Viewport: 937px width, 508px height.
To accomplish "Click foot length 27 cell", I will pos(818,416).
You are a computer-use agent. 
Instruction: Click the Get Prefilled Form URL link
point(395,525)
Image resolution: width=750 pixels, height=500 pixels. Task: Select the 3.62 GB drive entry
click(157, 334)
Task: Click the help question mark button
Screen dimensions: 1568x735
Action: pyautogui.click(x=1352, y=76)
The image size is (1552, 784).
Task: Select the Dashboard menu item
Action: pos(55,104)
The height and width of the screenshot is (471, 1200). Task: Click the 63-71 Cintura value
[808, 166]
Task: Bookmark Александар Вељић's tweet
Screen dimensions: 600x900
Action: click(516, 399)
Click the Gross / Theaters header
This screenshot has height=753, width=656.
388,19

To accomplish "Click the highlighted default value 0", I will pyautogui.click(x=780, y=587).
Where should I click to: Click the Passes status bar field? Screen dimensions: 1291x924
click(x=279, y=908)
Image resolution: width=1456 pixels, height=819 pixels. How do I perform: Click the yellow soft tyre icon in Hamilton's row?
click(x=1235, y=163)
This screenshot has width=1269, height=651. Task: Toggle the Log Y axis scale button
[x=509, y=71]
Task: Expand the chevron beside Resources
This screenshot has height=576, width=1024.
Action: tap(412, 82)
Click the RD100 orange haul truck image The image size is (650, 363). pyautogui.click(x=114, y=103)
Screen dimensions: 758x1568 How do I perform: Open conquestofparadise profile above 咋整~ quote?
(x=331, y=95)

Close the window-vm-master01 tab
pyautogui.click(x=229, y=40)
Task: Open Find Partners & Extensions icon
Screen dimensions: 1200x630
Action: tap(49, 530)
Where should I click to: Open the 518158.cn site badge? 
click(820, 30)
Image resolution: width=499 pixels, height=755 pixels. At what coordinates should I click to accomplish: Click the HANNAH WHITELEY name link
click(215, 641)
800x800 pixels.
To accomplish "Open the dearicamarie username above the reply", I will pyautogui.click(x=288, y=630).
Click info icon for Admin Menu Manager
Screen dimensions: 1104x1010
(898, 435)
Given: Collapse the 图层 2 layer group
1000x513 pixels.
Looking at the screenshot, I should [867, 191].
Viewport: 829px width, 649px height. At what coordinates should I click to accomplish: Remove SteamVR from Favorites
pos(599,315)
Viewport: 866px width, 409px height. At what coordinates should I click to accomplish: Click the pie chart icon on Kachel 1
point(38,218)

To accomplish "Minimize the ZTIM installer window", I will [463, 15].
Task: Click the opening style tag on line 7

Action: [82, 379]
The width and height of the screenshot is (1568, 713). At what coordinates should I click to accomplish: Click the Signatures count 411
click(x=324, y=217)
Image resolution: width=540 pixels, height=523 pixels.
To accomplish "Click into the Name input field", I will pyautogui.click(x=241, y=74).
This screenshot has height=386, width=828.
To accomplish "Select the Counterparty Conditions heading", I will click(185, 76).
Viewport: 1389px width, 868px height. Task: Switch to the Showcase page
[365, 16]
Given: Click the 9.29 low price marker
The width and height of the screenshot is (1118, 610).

***

Exercise brief -> Starting at the line that has "Where should I click to: Open" and ending at the line that has "Click info icon for Admin Menu Manager", please write out the lines above exactly, leaving out all others.

Response for this exercise ->
Where should I click to: Open the 518158.cn site badge? 
click(820, 30)
Image resolution: width=499 pixels, height=755 pixels. At what coordinates should I click to accomplish: Click the HANNAH WHITELEY name link
click(215, 641)
800x800 pixels.
To accomplish "Open the dearicamarie username above the reply", I will pyautogui.click(x=288, y=630).
Click info icon for Admin Menu Manager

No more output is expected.